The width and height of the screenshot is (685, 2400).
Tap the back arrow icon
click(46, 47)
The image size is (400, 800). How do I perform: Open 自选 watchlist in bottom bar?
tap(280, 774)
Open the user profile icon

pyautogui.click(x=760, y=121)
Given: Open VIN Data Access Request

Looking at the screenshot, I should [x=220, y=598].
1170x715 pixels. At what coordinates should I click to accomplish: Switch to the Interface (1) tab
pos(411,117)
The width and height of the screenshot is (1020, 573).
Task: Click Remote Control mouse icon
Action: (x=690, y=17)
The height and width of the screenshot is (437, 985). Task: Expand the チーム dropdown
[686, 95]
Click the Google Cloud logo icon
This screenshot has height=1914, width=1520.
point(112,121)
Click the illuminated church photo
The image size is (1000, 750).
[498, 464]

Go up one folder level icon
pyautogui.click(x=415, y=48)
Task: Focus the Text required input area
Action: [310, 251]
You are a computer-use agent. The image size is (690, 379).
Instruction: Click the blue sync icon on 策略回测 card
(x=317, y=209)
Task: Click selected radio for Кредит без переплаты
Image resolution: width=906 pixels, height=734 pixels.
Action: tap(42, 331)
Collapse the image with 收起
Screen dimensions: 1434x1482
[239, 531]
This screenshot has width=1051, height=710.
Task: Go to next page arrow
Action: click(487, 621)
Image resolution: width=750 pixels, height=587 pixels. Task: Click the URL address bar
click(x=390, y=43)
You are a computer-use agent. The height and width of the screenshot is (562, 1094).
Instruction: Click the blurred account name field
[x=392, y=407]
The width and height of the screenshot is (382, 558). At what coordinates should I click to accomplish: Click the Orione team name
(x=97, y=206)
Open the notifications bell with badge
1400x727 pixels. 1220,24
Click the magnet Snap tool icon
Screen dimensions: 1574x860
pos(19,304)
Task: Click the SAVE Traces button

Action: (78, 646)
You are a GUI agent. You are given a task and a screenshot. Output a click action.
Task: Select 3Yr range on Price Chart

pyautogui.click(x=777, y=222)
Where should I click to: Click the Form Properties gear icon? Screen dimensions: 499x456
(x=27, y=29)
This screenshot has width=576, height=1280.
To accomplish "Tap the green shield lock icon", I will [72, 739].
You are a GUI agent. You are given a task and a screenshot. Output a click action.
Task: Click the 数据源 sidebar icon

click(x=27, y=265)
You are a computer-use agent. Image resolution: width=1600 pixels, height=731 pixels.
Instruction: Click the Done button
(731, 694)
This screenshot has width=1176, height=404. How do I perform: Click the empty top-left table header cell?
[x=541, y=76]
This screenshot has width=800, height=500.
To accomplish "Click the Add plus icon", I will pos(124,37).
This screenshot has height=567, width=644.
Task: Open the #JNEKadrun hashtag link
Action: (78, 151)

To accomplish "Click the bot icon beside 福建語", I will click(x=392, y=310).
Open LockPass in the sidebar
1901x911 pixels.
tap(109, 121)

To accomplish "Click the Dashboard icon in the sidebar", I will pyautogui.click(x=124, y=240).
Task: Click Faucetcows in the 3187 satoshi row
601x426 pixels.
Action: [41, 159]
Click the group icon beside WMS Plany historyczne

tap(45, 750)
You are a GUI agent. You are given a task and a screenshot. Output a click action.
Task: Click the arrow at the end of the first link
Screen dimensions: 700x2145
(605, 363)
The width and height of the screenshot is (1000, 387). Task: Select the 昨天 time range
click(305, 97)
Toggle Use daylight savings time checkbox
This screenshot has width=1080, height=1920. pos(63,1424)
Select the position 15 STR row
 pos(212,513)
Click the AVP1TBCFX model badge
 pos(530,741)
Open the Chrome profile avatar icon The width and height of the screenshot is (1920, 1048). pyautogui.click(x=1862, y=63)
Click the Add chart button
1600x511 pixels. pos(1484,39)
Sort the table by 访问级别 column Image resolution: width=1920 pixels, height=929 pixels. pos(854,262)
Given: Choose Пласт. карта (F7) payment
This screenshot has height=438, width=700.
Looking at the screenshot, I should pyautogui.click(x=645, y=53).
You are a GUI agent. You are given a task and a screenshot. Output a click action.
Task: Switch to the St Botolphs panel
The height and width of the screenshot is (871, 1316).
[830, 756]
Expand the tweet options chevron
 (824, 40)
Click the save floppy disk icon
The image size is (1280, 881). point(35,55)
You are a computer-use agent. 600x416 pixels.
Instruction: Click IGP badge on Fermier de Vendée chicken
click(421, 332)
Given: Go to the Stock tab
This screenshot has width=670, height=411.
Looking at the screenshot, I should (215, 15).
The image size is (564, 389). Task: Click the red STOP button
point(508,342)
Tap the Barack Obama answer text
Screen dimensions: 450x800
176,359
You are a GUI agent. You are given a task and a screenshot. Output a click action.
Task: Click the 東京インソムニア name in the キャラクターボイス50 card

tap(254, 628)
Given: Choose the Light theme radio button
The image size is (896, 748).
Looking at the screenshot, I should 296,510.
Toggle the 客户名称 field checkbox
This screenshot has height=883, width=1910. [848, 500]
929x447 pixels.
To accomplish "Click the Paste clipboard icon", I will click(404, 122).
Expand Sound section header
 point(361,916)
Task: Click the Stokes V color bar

····················

### Requirement
Reproduce the material above. Do not change a word.

### Your response
The width and height of the screenshot is (685, 2400).
Tap the back arrow icon
click(46, 47)
The image size is (400, 800). How do I perform: Open 自选 watchlist in bottom bar?
tap(280, 774)
Open the user profile icon

pyautogui.click(x=760, y=121)
Given: Open VIN Data Access Request

Looking at the screenshot, I should [x=220, y=598].
1170x715 pixels. At what coordinates should I click to accomplish: Switch to the Interface (1) tab
pos(411,117)
The width and height of the screenshot is (1020, 573).
Task: Click Remote Control mouse icon
Action: (x=690, y=17)
The height and width of the screenshot is (437, 985). Task: Expand the チーム dropdown
[686, 95]
Click the Google Cloud logo icon
This screenshot has height=1914, width=1520.
point(112,121)
Click the illuminated church photo
The image size is (1000, 750).
[498, 464]

Go up one folder level icon
pyautogui.click(x=415, y=48)
Task: Focus the Text required input area
Action: [310, 251]
You are a computer-use agent. The image size is (690, 379).
Instruction: Click the blue sync icon on 策略回测 card
(x=317, y=209)
Task: Click selected radio for Кредит без переплаты
Image resolution: width=906 pixels, height=734 pixels.
Action: tap(42, 331)
Collapse the image with 收起
Screen dimensions: 1434x1482
[239, 531]
This screenshot has width=1051, height=710.
Task: Go to next page arrow
Action: click(487, 621)
Image resolution: width=750 pixels, height=587 pixels. Task: Click the URL address bar
click(x=390, y=43)
You are a computer-use agent. The height and width of the screenshot is (562, 1094).
Instruction: Click the blurred account name field
[x=392, y=407]
The width and height of the screenshot is (382, 558). At what coordinates should I click to accomplish: Click the Orione team name
(x=97, y=206)
Open the notifications bell with badge
1400x727 pixels. 1220,24
Click the magnet Snap tool icon
Screen dimensions: 1574x860
pos(19,304)
Task: Click the SAVE Traces button

Action: (78, 646)
You are a GUI agent. You are given a task and a screenshot. Output a click action.
Task: Select 3Yr range on Price Chart

pyautogui.click(x=777, y=222)
Where should I click to: Click the Form Properties gear icon? Screen dimensions: 499x456
(x=27, y=29)
This screenshot has width=576, height=1280.
To accomplish "Tap the green shield lock icon", I will [72, 739].
You are a GUI agent. You are given a task and a screenshot. Output a click action.
Task: Click the 数据源 sidebar icon

click(x=27, y=265)
You are a computer-use agent. Image resolution: width=1600 pixels, height=731 pixels.
Instruction: Click the Done button
(731, 694)
This screenshot has width=1176, height=404. How do I perform: Click the empty top-left table header cell?
[x=541, y=76]
This screenshot has width=800, height=500.
To accomplish "Click the Add plus icon", I will pos(124,37).
This screenshot has height=567, width=644.
Task: Open the #JNEKadrun hashtag link
Action: (78, 151)

To accomplish "Click the bot icon beside 福建語", I will click(x=392, y=310).
Open LockPass in the sidebar
1901x911 pixels.
tap(109, 121)

To accomplish "Click the Dashboard icon in the sidebar", I will pyautogui.click(x=124, y=240).
Task: Click Faucetcows in the 3187 satoshi row
601x426 pixels.
Action: [41, 159]
Click the group icon beside WMS Plany historyczne

tap(45, 750)
You are a GUI agent. You are given a task and a screenshot. Output a click action.
Task: Click the arrow at the end of the first link
Screen dimensions: 700x2145
(605, 363)
The width and height of the screenshot is (1000, 387). Task: Select the 昨天 time range
click(305, 97)
Toggle Use daylight savings time checkbox
This screenshot has width=1080, height=1920. pos(63,1424)
Select the position 15 STR row
 pos(212,513)
Click the AVP1TBCFX model badge
 pos(530,741)
Open the Chrome profile avatar icon The width and height of the screenshot is (1920, 1048). pyautogui.click(x=1862, y=63)
Click the Add chart button
1600x511 pixels. pos(1484,39)
Sort the table by 访问级别 column Image resolution: width=1920 pixels, height=929 pixels. pos(854,262)
Given: Choose Пласт. карта (F7) payment
This screenshot has height=438, width=700.
Looking at the screenshot, I should pyautogui.click(x=645, y=53).
You are a GUI agent. You are given a task and a screenshot. Output a click action.
Task: Switch to the St Botolphs panel
The height and width of the screenshot is (871, 1316).
[830, 756]
Expand the tweet options chevron
 (824, 40)
Click the save floppy disk icon
The image size is (1280, 881). point(35,55)
You are a computer-use agent. 600x416 pixels.
Instruction: Click IGP badge on Fermier de Vendée chicken
click(421, 332)
Given: Go to the Stock tab
This screenshot has width=670, height=411.
Looking at the screenshot, I should (215, 15).
The image size is (564, 389). Task: Click the red STOP button
point(508,342)
Tap the Barack Obama answer text
Screen dimensions: 450x800
176,359
You are a GUI agent. You are given a task and a screenshot. Output a click action.
Task: Click the 東京インソムニア name in the キャラクターボイス50 card

tap(254, 628)
Given: Choose the Light theme radio button
The image size is (896, 748).
Looking at the screenshot, I should 296,510.
Toggle the 客户名称 field checkbox
This screenshot has height=883, width=1910. [848, 500]
929x447 pixels.
To accomplish "Click the Paste clipboard icon", I will click(404, 122).
Expand Sound section header
 point(361,916)
Task: Click the Stokes V color bar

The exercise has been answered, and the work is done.